* WRITTEN INSTRUCTION:
Could you turn the lines below, from the line containing "Task: Open the Regular font style dropdown" through the line containing "Action: 135,19" (both included), into a Markdown table with the columns Row and Line, leaving out blank lines and all other lines?

***

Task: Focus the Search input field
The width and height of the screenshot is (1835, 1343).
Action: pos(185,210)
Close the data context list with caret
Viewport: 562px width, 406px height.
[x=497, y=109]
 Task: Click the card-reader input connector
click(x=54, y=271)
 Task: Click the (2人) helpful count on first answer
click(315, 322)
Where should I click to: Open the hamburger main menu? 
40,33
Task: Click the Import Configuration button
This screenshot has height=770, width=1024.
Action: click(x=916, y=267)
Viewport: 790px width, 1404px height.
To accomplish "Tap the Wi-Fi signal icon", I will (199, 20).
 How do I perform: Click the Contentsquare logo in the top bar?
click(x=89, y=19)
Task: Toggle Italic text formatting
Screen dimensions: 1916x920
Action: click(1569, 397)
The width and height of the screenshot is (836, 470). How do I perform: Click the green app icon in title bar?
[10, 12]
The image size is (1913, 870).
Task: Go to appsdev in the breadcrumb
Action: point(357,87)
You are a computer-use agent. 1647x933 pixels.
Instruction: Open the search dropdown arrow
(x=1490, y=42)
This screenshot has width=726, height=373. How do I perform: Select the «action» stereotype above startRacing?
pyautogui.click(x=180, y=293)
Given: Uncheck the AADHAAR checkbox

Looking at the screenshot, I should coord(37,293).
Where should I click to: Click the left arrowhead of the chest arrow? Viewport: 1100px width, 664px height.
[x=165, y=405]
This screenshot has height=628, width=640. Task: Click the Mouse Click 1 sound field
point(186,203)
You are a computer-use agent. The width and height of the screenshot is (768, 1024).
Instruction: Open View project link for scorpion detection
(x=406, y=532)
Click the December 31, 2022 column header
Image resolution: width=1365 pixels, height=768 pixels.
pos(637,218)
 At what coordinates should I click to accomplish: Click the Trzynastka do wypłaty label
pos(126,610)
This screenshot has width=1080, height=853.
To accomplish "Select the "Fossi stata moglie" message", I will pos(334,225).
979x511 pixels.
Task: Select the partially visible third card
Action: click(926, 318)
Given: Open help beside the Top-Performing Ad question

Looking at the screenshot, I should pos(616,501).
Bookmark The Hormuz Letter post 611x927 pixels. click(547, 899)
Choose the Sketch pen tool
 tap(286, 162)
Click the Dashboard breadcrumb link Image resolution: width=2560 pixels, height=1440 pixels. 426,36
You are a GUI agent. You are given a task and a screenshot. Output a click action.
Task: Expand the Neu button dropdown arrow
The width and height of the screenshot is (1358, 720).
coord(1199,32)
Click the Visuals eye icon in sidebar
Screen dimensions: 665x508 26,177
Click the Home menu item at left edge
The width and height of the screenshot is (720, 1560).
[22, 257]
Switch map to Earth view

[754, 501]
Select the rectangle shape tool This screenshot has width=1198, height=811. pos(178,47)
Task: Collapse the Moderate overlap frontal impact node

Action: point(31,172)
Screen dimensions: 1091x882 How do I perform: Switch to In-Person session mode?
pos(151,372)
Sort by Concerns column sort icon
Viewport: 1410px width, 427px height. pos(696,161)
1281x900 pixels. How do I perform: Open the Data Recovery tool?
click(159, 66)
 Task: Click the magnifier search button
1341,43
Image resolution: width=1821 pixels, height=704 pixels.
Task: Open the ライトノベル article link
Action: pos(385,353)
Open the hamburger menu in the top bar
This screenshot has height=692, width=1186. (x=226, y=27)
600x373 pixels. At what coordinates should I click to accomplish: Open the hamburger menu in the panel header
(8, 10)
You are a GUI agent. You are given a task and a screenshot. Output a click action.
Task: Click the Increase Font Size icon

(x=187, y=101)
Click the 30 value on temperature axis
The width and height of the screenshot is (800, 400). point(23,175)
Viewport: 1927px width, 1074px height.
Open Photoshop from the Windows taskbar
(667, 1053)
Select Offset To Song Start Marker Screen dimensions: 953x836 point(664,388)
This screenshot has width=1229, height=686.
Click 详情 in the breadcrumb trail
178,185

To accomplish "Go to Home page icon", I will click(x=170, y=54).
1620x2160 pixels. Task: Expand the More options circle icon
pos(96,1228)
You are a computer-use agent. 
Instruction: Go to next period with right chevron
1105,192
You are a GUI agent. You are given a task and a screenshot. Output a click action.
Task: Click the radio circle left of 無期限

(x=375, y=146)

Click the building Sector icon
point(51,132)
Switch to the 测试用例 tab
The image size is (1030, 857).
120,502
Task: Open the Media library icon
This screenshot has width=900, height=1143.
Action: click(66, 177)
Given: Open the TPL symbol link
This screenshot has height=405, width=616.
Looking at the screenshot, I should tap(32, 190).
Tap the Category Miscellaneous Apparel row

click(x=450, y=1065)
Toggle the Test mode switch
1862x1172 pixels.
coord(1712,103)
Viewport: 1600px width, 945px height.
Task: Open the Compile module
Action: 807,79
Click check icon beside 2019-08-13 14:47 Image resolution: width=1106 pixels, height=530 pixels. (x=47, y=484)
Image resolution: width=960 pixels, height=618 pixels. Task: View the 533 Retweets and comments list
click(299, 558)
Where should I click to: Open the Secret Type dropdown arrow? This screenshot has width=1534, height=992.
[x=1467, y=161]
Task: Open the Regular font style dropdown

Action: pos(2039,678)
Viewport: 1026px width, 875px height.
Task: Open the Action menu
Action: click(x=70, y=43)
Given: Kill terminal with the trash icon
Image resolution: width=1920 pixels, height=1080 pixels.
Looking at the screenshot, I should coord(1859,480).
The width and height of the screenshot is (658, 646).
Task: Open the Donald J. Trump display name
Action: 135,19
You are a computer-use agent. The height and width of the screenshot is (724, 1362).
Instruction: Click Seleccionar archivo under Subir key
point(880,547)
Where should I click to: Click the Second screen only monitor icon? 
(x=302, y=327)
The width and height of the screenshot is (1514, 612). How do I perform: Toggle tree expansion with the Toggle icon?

***

* EXPECTED ANSWER:
| Row | Line |
|---|---|
| 1 | Task: Open the Regular font style dropdown |
| 2 | Action: pos(2039,678) |
| 3 | Viewport: 1026px width, 875px height. |
| 4 | Task: Open the Action menu |
| 5 | Action: click(x=70, y=43) |
| 6 | Given: Kill terminal with the trash icon |
| 7 | Image resolution: width=1920 pixels, height=1080 pixels. |
| 8 | Looking at the screenshot, I should coord(1859,480). |
| 9 | The width and height of the screenshot is (658, 646). |
| 10 | Task: Open the Donald J. Trump display name |
| 11 | Action: 135,19 |